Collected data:
---

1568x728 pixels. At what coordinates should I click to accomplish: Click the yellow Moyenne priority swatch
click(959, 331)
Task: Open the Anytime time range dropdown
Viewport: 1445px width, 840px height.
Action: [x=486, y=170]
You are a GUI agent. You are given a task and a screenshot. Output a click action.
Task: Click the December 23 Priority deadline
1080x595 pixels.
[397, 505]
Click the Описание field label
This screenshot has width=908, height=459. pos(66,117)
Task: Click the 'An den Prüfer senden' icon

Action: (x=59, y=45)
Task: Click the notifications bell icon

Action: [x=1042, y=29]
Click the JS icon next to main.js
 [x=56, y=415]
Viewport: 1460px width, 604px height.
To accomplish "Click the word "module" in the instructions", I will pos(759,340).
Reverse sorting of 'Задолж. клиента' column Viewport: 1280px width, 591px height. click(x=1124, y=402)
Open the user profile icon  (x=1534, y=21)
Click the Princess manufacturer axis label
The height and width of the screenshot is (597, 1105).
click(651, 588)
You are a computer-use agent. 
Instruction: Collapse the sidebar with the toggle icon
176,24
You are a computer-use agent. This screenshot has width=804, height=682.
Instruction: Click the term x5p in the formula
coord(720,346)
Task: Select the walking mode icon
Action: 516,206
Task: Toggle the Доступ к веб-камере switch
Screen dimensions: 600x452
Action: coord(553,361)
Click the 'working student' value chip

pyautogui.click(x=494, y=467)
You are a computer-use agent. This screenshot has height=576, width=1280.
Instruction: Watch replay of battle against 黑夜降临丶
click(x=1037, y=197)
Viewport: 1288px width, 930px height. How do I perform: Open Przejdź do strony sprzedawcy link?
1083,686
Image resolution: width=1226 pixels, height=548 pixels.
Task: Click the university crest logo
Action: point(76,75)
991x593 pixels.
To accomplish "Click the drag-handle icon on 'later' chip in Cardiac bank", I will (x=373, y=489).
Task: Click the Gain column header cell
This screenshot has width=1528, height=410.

---

§ What the exercise asks
What is needed is a word-for-word copy of all the entries.

§ Response to this task
1568x728 pixels. At what coordinates should I click to accomplish: Click the yellow Moyenne priority swatch
click(959, 331)
Task: Open the Anytime time range dropdown
Viewport: 1445px width, 840px height.
Action: [x=486, y=170]
You are a GUI agent. You are given a task and a screenshot. Output a click action.
Task: Click the December 23 Priority deadline
1080x595 pixels.
[397, 505]
Click the Описание field label
This screenshot has width=908, height=459. pos(66,117)
Task: Click the 'An den Prüfer senden' icon

Action: (x=59, y=45)
Task: Click the notifications bell icon

Action: [x=1042, y=29]
Click the JS icon next to main.js
 [x=56, y=415]
Viewport: 1460px width, 604px height.
To accomplish "Click the word "module" in the instructions", I will pos(759,340).
Reverse sorting of 'Задолж. клиента' column Viewport: 1280px width, 591px height. click(x=1124, y=402)
Open the user profile icon  (x=1534, y=21)
Click the Princess manufacturer axis label
The height and width of the screenshot is (597, 1105).
click(651, 588)
You are a computer-use agent. 
Instruction: Collapse the sidebar with the toggle icon
176,24
You are a computer-use agent. This screenshot has width=804, height=682.
Instruction: Click the term x5p in the formula
coord(720,346)
Task: Select the walking mode icon
Action: 516,206
Task: Toggle the Доступ к веб-камере switch
Screen dimensions: 600x452
Action: coord(553,361)
Click the 'working student' value chip

pyautogui.click(x=494, y=467)
You are a computer-use agent. This screenshot has height=576, width=1280.
Instruction: Watch replay of battle against 黑夜降临丶
click(x=1037, y=197)
Viewport: 1288px width, 930px height. How do I perform: Open Przejdź do strony sprzedawcy link?
1083,686
Image resolution: width=1226 pixels, height=548 pixels.
Task: Click the university crest logo
Action: point(76,75)
991x593 pixels.
To accomplish "Click the drag-handle icon on 'later' chip in Cardiac bank", I will (x=373, y=489).
Task: Click the Gain column header cell
This screenshot has width=1528, height=410.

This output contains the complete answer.